#### EXERCISE PROMPT
Please repeat exactly the lines from the one containing "has height=628, width=615." through the last line of the records below, both included, and leave out any pictures.

#### SUPPLIED ENTRIES
==============================

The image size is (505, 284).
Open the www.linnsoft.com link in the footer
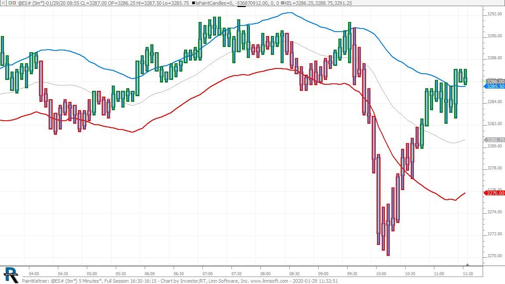(x=269, y=281)
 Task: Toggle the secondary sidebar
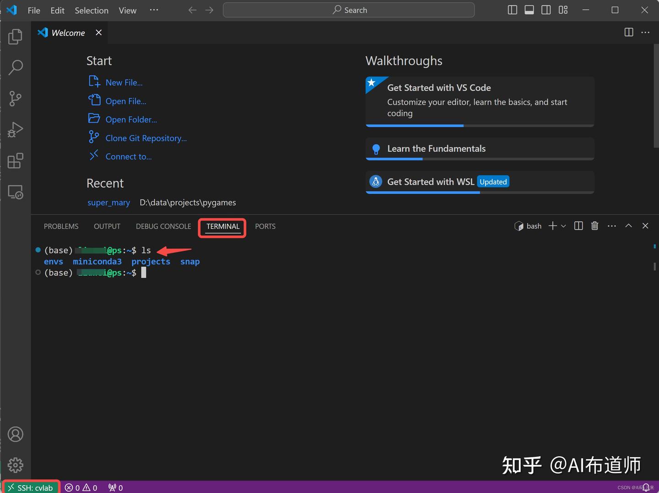coord(546,10)
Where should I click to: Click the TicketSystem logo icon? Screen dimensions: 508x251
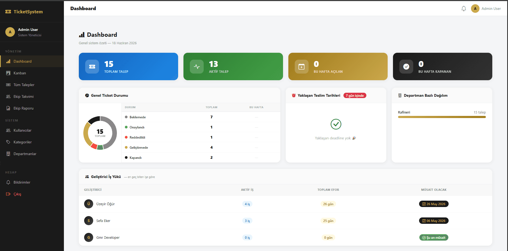tap(8, 12)
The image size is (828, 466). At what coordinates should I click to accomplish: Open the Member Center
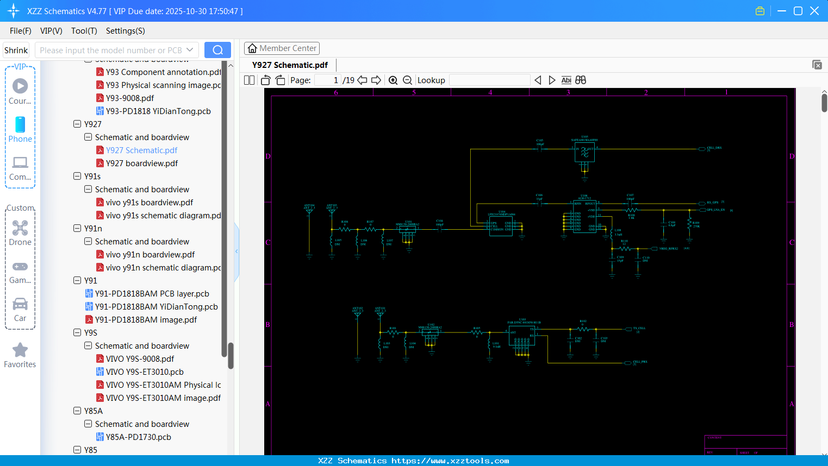click(282, 48)
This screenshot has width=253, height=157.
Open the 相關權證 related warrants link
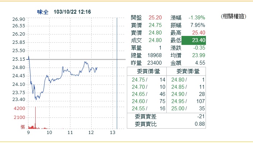pyautogui.click(x=234, y=16)
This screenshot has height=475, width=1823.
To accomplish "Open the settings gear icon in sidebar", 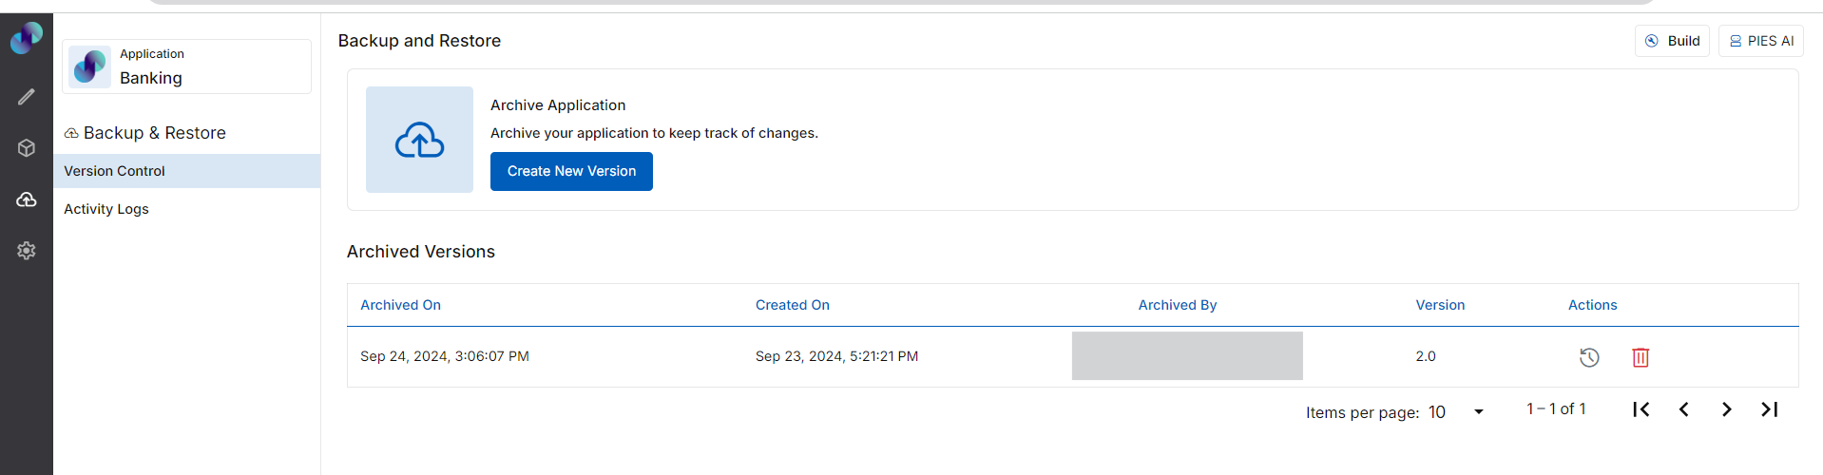I will click(27, 251).
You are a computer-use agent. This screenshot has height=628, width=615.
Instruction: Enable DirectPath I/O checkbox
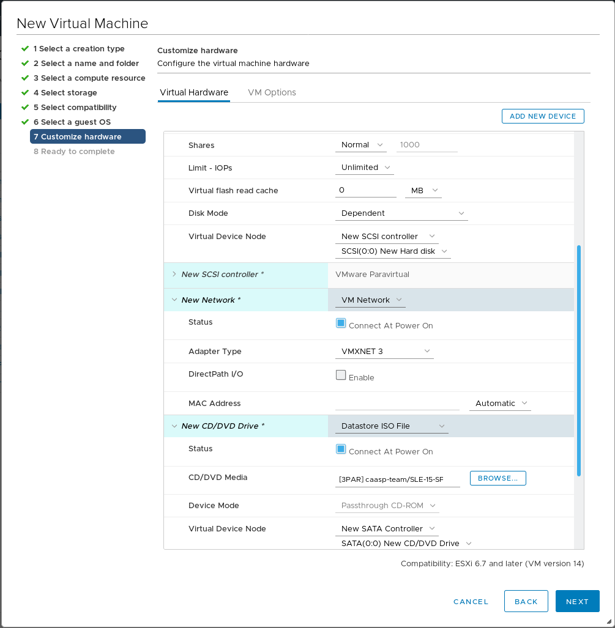(x=341, y=375)
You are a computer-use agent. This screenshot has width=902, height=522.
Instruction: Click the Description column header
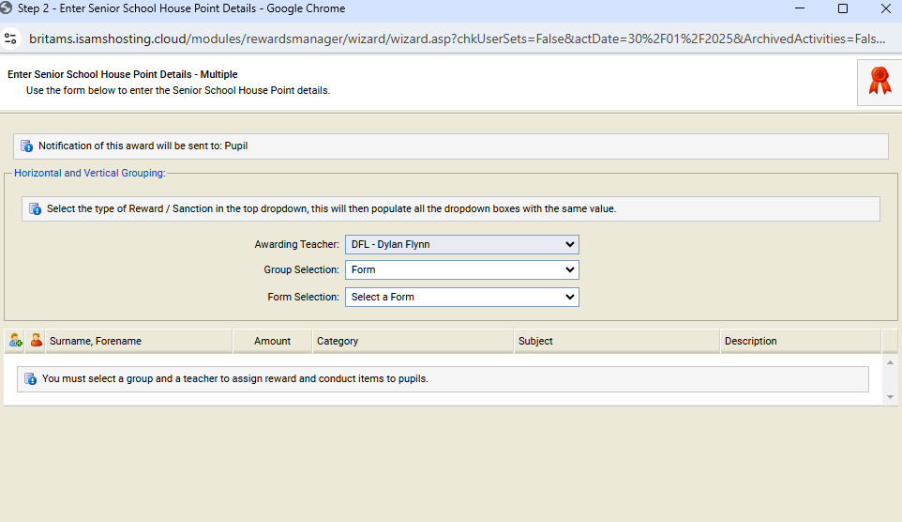pyautogui.click(x=750, y=341)
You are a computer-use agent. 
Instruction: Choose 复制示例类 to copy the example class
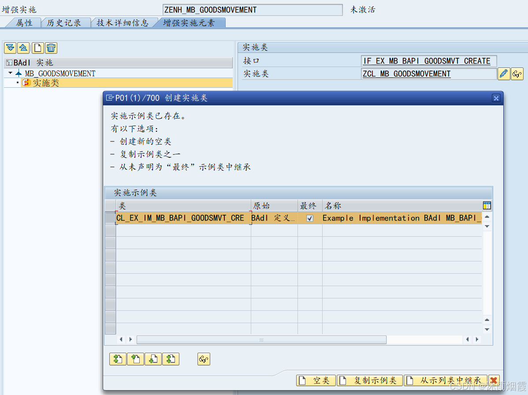tap(369, 380)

==============================

#### OUTPUT BELOW
You are a computer-use agent. This screenshot has height=628, width=615.
Instruction: Enable DirectPath I/O checkbox
(x=341, y=375)
You are a computer-use agent. This screenshot has width=902, height=522.
Instruction: Click the Description column header
pyautogui.click(x=750, y=341)
You are a computer-use agent. 
Instruction: Choose 复制示例类 to copy the example class
tap(369, 380)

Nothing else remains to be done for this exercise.